Exercise goal —
Your answer must be the exact lines of the listing below that run from the line with "The image size is (376, 197)." to the line with "Given: Select the 4hr period icon", ends included, and no pictures.
Data records Block Start
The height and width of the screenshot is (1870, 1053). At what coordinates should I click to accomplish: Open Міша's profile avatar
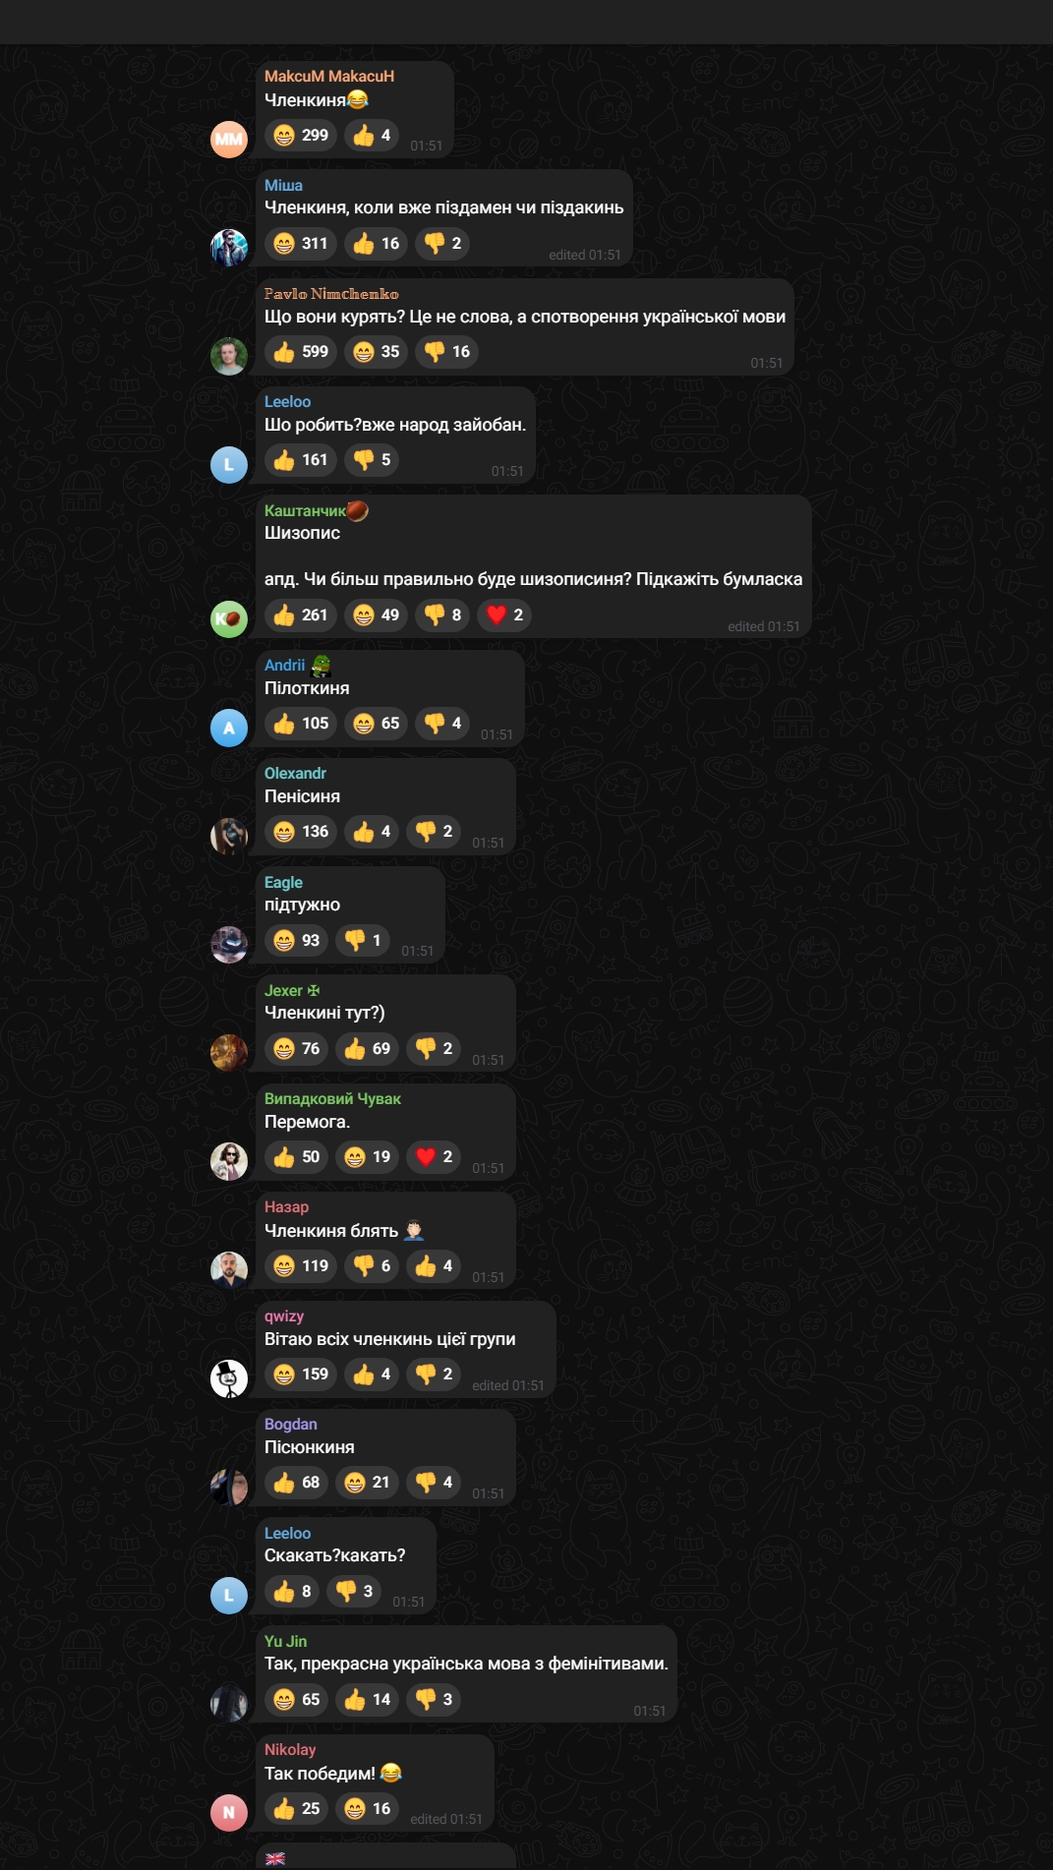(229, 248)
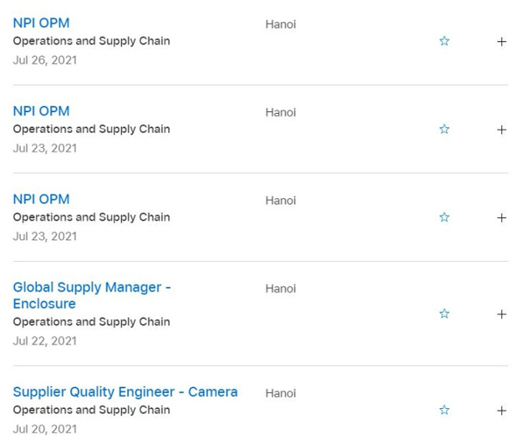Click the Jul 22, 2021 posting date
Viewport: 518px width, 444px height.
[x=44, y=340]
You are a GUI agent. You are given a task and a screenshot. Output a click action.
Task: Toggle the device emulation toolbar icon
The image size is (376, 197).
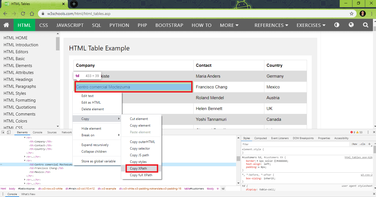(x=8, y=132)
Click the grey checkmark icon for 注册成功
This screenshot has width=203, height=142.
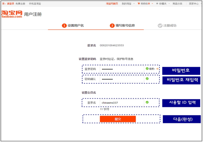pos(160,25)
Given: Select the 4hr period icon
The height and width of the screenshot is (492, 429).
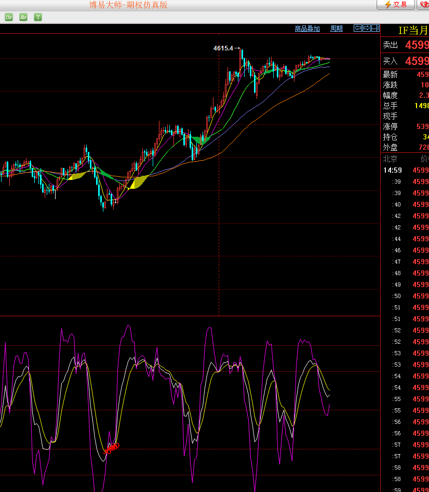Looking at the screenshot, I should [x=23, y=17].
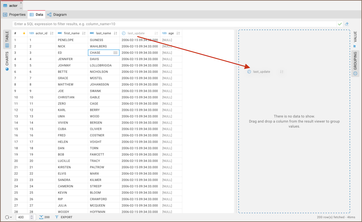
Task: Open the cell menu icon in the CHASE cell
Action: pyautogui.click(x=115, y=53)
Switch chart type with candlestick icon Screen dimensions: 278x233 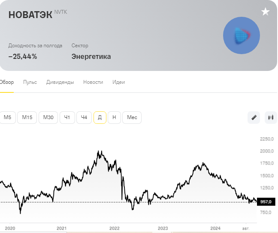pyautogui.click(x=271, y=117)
Data records Block End
Data records Block Start
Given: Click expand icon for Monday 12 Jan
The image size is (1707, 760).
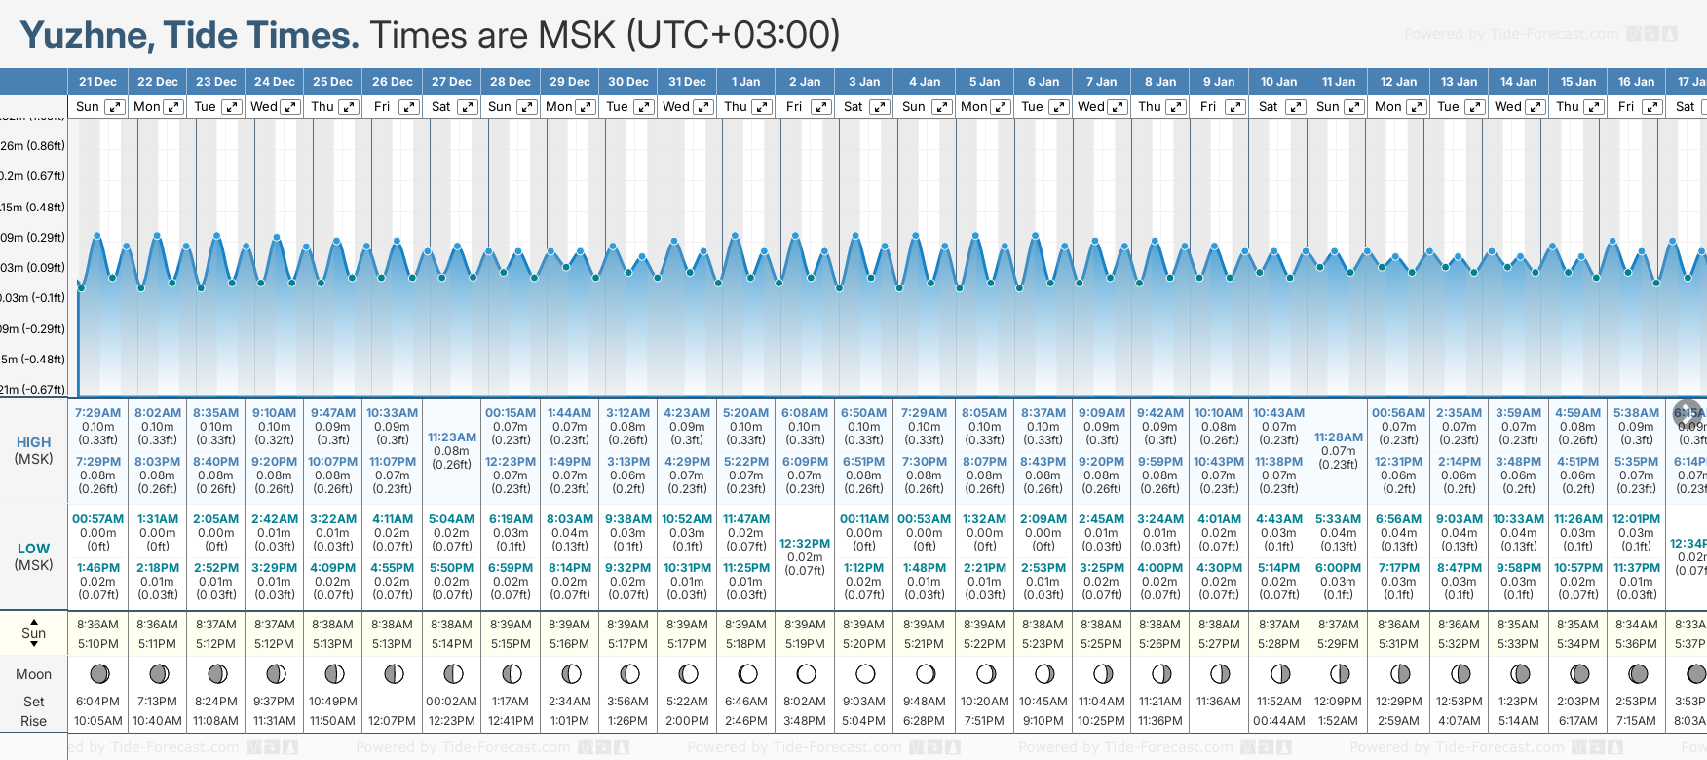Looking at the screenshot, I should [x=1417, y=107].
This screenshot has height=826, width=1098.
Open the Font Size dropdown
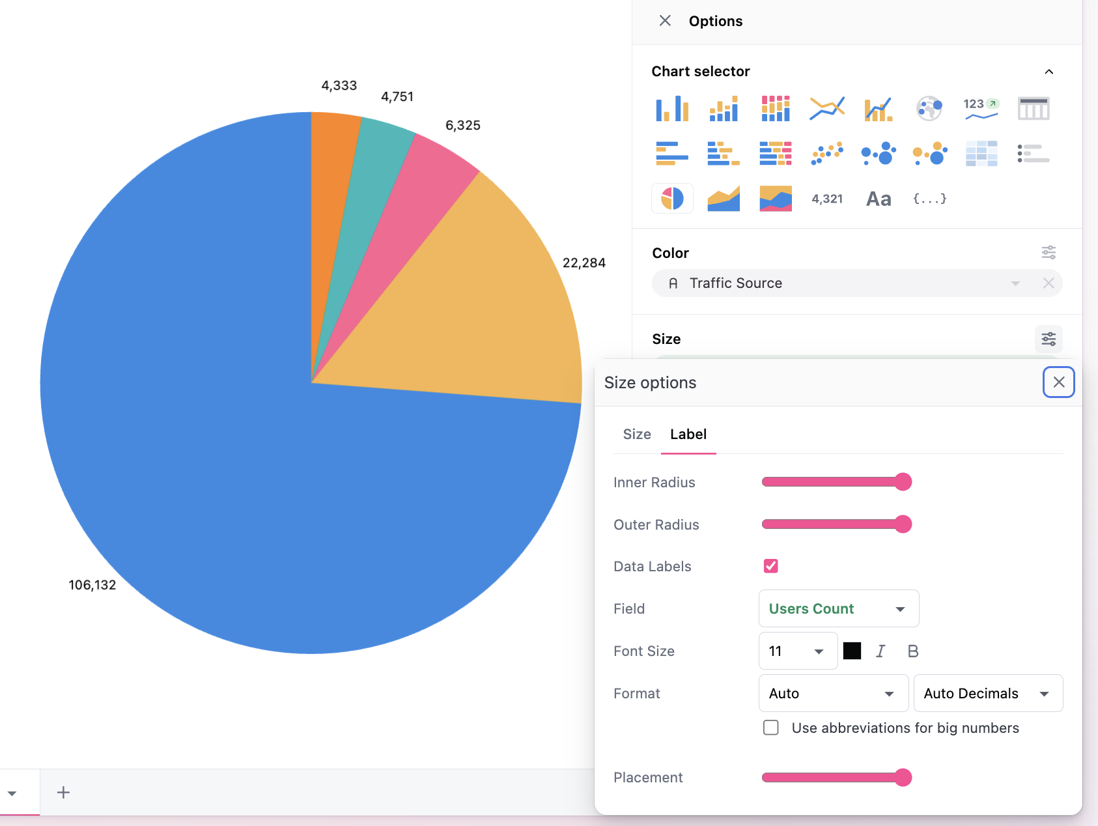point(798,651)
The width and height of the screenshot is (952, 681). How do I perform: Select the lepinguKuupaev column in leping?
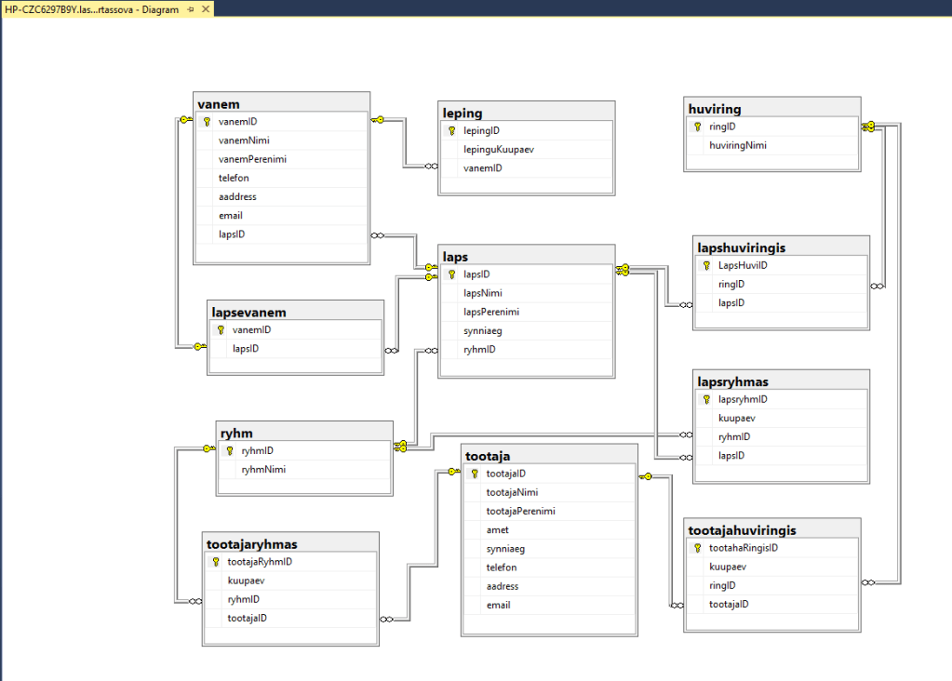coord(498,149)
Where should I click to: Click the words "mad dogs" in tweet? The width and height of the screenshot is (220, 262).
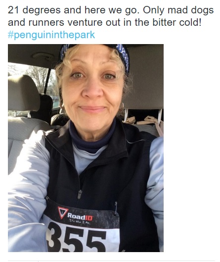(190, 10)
Data records Block End
Data records Block Start
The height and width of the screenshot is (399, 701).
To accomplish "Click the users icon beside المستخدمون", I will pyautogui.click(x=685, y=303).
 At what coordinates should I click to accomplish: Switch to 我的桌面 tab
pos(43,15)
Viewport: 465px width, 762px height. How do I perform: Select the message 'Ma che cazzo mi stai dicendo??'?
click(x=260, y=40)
Data records Block End
Answer to this task —
The image size is (376, 197).
(x=8, y=132)
Click the grey checkmark icon for 注册成功
This screenshot has width=203, height=142.
pos(160,25)
Given: Select the 4hr period icon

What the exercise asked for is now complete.